Regierung verärgert Britisches Unterhaus stimmt für weiteren Brexit-Aufschub

SDA/dpa

4.4.2019 - 02:18

Mit einer Mehrheit von nur einer Stimme hat das britische Unterhaus ein Gesetz gebilligt, das die Regierung zu einem weiteren Brexit-Aufschub verpflichten soll. Es soll einen ungeordneten Ausstieg aus der EU ausschliessen.

Das britische Unterhaus hat für ein Gesetz gestimmt, das die Regierung zu einer Verschiebung des Brexit über den 12. April hinaus verpflichtet. Die Vorlage passierte die Parlamentskammer am Mittwochabend mit einer Mehrheit von nur einer Stimme.

313 Abgeordnete votierten für den Text, 312 dagegen. Das Gesetz, das einen harten Brexit verhindern soll, wird am heutigen Donnerstag dem britischen Oberhaus vorgelegt.

Das britische Unterhaus hat in der Nacht auf Donnerstag für eine Verschiebung des Brexit gestimmt, um einen EU-Austritt ohne Abkommen zu verhindern.
Das britische Unterhaus hat in der Nacht auf Donnerstag für eine Verschiebung des Brexit gestimmt, um einen EU-Austritt ohne Abkommen zu verhindern.
Source: Keystone/EPA UK Parliament/Mark Duffy/UK Parliament Handout

Die Regierung reagierte verärgert auf die Abstimmung. «Wir sind enttäuscht, dass die Abgeordneten dieses Gesetz unterstützt haben», sagte ein Regierungssprecher in der Nacht auf Donnerstag. Premierministerin Theresa May habe bereits dargelegt, wie Grossbritannien die EU mit einem Austrittsabkommen verlassen könne – und bereits angekündigt, sich für einen weiteren Brexit-Aufschub einzusetzen. Das Gesetz würde die Verhandlungsmöglichkeiten der Regierung stark einschränken, sagte der Sprecher weiter.



Eine überparteiliche Gruppe von Abgeordneten will mit dem neuen Gesetz verhindern, dass es zu einem Ausscheiden aus der EU ohne Vertrag kommt. Sollte das Gesetz rechtzeitig in Kraft treten, könnten die Abgeordneten einen längeren Brexit-Aufschub mit Teilnahme an der Europawahl gegen den Willen der britischen Regierung anordnen.

Nur einstimmig möglich

May hatte bereits am Dienstag angekündigt, die EU um einen erneuten Aufschub des Brexit über den 12. April hinaus zu bitten. Die EU hält am 10. April einen Sondergipfel zum Brexit. May will eine Verschiebung bis zum 22. Mai erreichen. Eine Teilnahme an der Europawahl (23.-26. Mai) will sie damit umgehen. Eine Verlängerung der Brexit-Frist müssen die verbleibenden 27 Mitgliedstaaten einstimmig billigen.

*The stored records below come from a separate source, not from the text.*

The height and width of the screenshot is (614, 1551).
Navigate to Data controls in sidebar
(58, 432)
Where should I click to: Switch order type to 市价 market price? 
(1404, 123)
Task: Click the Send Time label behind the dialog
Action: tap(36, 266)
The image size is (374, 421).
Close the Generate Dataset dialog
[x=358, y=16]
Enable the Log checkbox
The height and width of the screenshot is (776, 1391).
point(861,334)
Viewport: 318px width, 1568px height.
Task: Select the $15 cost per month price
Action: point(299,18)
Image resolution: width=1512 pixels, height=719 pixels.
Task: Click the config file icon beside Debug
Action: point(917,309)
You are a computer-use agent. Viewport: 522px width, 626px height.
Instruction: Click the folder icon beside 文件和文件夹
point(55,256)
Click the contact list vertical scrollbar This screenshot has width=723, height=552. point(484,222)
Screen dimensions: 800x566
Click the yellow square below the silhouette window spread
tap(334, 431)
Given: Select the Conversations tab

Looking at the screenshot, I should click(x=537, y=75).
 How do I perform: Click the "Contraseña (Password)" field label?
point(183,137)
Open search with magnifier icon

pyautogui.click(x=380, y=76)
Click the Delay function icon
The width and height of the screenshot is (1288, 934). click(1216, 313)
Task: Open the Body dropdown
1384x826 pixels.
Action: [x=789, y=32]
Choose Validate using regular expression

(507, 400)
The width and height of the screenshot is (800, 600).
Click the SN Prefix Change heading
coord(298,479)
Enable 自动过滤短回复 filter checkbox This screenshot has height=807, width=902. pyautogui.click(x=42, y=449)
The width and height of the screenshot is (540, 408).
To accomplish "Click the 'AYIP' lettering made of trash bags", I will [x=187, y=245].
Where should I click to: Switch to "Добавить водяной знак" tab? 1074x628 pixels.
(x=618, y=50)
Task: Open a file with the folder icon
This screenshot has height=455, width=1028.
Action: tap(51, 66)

Im verfahrenen Brexit-Streit hatte die Premierministerin am Mittwoch Oppositionsführer Jeremy Corbyn zu einem Gespräch getroffen, um nach einem Ausweg aus der Brexit-Sackgasse zu suchen. Beide Seiten bezeichneten das Treffen als konstruktiv. Die Gespräche sollen am Donnerstag fortgesetzt werden. Allerdings fordert Labour eine Zollunion mit der EU, was viele Konservative strikt ablehnen.

Kein gangbarer Weg

Vize-EU-Kommissionspräsident Frans Timmermans rief beide Seiten zu einer Einigung im Brexit-Streit auf. Es wäre «ausserordentlich wichtig», dass sich May und Corbyn über die Grundsätze der künftigen Beziehungen zwischen der EU und Grossbritannien einigen und der Austrittsvertrag im Unterhaus «endlich verabschiedet» werde, sagte Timmermans der «Welt» vom Donnerstag. Eine solche Einigung wäre im Interesse Grossbritanniens und der EU.

May und Corbyn sollten «ab sofort die nationalen Interessen berücksichtigen und nicht immer nur an die Parteiinteressen denken», sagte Timmermans weiter. Der Niederländer forderte London auf, mit Blick auf einen EU-Austritt eine klare Entscheidung zu treffen. «Wir können doch nicht unendlich so weiter machen bei den Brexit-Verhandlungen und immer wieder verlängern um ein paar Wochen. Das britische Parlament muss jetzt eine Entscheidung treffen und uns endlich sagen, was man in London will.»